Mystery abounded in the Nebraska Union Centennial room. A rowdy jungle full of high ranking research leaders from all different corners of the university in a bustle and hustle. What was making everyone go bananas? The sudden termination of the school’s director of undergraduate research.
The news dropped late in the night on the 30th of January and created shock waves in the university so big you could almost surf on them.
Prof. Marjorie Langell from the chemistry department was baffled: “I don’t understand! This is nuts!”
Then, suddenly the lights dimmed and all was silent. A huge, booming, almost ape-ish voice cut through the quiet like a wooden barrel cannon through the countryside.
“LOOKING GOOD, KONGS!!!!!!!” Funky Kong screamed as he entered the room, causing everyone to jump. People started making it for the door only to discover the doors were blocked with dense jungle undergrowth.
“LET’S BLAST THIS JOINT IN MY BODACIOUS JUMBO BARREL!!!!!” The entire room suddenly flew into the air following a huge explosion as the whole crowd flew by beautiful clear skies. Fun and lighthearted bongo music could be heard over it all, with an ambiance of a rioting and rollicking jungle in the background.
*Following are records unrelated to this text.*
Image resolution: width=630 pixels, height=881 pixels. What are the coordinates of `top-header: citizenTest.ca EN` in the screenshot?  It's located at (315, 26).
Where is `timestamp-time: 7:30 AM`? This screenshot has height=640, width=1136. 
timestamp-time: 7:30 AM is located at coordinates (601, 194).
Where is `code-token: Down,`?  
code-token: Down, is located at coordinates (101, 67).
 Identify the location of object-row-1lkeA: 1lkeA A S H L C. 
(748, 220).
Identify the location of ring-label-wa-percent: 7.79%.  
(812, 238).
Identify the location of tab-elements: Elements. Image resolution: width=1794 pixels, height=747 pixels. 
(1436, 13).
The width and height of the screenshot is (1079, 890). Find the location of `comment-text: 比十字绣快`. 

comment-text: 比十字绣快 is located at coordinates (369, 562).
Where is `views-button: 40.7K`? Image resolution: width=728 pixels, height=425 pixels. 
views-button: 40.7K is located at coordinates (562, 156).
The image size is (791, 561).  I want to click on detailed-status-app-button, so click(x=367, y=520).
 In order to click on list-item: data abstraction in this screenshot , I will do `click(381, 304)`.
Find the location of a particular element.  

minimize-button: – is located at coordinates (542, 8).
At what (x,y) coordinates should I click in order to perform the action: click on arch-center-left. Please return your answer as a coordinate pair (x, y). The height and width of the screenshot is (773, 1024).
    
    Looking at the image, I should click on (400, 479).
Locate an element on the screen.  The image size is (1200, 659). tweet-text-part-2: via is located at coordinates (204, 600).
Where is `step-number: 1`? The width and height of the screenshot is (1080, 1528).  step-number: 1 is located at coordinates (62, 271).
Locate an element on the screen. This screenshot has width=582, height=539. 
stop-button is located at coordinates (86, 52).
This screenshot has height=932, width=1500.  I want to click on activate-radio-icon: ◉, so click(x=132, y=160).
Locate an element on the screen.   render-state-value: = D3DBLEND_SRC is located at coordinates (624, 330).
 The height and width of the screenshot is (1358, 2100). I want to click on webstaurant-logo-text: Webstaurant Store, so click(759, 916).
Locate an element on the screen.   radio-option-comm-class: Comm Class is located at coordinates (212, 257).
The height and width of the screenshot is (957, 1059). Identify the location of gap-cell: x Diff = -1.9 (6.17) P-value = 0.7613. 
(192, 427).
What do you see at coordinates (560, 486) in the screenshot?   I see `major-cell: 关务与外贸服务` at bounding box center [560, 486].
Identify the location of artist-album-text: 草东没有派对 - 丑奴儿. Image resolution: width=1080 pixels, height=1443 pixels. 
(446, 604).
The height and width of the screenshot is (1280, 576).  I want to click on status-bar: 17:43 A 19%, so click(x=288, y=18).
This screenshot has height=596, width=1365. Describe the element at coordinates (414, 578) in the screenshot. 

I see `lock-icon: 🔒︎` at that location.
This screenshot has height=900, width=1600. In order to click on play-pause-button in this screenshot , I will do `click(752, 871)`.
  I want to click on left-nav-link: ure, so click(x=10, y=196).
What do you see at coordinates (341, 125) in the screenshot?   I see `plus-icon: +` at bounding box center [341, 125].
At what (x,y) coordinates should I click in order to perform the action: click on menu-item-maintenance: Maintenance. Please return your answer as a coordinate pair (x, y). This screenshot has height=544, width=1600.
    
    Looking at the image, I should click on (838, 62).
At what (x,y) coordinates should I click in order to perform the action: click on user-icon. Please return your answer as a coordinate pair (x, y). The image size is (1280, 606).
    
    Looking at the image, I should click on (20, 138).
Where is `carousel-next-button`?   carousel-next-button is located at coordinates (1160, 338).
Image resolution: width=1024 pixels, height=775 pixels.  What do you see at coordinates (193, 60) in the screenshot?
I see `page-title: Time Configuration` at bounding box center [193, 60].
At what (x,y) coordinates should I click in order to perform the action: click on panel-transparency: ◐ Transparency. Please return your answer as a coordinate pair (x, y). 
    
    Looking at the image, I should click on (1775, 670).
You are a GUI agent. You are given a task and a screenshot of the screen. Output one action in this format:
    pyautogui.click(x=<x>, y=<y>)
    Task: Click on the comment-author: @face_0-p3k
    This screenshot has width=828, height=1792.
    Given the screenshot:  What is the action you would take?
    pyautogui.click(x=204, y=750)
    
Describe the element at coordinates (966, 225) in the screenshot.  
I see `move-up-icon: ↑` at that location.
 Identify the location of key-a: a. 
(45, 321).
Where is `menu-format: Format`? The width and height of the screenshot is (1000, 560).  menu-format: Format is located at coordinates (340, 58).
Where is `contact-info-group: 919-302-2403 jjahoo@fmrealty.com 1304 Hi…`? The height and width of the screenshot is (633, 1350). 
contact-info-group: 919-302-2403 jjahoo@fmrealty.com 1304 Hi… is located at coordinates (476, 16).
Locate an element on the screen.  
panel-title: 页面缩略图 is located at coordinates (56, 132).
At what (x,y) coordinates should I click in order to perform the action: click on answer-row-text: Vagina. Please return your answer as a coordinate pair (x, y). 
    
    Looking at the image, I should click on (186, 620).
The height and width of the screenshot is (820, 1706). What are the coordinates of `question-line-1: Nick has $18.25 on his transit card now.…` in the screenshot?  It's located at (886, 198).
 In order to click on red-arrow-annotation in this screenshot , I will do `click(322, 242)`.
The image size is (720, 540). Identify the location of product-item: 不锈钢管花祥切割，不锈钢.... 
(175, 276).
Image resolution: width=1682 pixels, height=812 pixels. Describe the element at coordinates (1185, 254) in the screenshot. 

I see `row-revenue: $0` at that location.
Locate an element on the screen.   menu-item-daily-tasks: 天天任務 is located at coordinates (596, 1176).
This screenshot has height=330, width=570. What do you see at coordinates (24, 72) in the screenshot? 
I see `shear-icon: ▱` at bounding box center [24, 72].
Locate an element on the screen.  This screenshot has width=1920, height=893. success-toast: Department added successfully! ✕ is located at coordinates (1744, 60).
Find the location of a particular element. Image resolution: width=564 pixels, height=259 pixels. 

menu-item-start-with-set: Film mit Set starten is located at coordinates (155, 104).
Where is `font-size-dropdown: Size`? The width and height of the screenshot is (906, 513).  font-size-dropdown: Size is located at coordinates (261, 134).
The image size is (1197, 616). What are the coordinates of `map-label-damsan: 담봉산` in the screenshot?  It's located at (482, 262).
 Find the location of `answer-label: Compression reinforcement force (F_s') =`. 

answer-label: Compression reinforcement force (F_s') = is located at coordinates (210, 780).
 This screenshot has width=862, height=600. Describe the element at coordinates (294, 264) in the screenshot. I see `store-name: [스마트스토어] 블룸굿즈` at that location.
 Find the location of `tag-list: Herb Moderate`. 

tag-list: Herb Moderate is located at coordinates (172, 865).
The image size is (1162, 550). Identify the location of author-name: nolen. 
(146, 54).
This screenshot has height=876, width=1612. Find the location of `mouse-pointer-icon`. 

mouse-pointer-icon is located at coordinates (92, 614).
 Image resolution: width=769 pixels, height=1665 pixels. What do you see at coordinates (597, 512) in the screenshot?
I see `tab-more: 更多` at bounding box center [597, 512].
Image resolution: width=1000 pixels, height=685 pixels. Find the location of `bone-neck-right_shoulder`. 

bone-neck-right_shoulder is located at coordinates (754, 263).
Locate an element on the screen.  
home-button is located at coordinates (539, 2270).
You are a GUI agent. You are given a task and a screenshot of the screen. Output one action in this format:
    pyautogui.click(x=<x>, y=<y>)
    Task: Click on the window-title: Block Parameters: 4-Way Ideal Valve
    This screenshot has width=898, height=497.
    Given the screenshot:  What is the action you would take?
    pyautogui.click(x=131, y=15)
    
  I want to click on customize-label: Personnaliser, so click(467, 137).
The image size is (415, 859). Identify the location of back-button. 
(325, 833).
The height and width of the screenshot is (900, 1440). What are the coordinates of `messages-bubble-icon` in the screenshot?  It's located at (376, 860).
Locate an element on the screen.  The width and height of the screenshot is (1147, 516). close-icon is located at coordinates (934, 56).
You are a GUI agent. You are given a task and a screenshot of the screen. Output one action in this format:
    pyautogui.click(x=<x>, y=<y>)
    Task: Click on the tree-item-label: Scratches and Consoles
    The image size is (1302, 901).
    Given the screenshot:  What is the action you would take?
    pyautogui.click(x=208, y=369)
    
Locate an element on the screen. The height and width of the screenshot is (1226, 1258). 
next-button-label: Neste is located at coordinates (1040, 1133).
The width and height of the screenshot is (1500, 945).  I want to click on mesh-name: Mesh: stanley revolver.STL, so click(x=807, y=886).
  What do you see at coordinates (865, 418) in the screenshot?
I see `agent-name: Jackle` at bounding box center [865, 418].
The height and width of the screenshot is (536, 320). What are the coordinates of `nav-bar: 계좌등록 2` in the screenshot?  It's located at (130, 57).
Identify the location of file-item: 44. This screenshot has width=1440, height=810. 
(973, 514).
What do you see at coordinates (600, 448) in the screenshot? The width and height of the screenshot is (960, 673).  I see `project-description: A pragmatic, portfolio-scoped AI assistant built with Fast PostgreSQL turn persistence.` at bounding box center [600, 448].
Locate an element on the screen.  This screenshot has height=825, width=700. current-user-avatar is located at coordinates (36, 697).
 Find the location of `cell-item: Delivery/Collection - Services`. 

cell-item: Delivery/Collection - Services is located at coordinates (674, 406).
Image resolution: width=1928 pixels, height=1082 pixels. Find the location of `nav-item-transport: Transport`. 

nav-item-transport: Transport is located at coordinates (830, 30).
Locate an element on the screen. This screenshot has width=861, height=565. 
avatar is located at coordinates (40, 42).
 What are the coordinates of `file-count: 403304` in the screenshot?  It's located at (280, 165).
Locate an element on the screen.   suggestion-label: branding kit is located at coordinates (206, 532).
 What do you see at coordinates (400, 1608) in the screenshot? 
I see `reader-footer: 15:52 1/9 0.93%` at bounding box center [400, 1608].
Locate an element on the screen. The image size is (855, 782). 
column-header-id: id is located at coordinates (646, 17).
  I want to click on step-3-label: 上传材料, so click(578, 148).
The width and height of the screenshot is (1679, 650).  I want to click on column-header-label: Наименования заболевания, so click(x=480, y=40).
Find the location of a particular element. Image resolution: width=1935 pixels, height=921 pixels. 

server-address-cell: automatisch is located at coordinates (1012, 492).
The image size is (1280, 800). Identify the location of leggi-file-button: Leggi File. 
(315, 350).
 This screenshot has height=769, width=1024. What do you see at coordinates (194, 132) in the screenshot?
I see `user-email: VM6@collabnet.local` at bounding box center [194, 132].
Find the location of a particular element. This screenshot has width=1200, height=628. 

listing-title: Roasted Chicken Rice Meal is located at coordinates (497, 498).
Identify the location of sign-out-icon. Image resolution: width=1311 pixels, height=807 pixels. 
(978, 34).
Mr. F’ing Kong (as he insisted he be formally called) quickly switched to a business suit and tie with a cartoonish twirl and immediately launched into a very detailed jungle-themed Prezi about how he planned to remake the undergraduate research infrastructure.
The presentation went by incredibly quickly and was hard to understand over the vicious sounds of ape-on-ape jungle warfare and the screams of attendees, but the main gist is there will be a lot more banana research at UNL.
To the surprise of almost no one, Mr. F’ing Kong’s outfit was business in the front and party in back as he moved to face his Prezi and exposed his beautiful, red, bright ass to the audience.
According to Governor Pete Ricketts, he had recommended Mr. F’ing Kong for the job to Chancellor Ronnie Green on the basis that he had excellent budget-cutting ideas. The only budget-cutting idea Mr. F’ing Kong (really?) seemed to have is that the city didn’t need public transport and we could all just get around by swinging on massive jungle vines.
How this pertains to his new undergraduate research position has yet to be explained.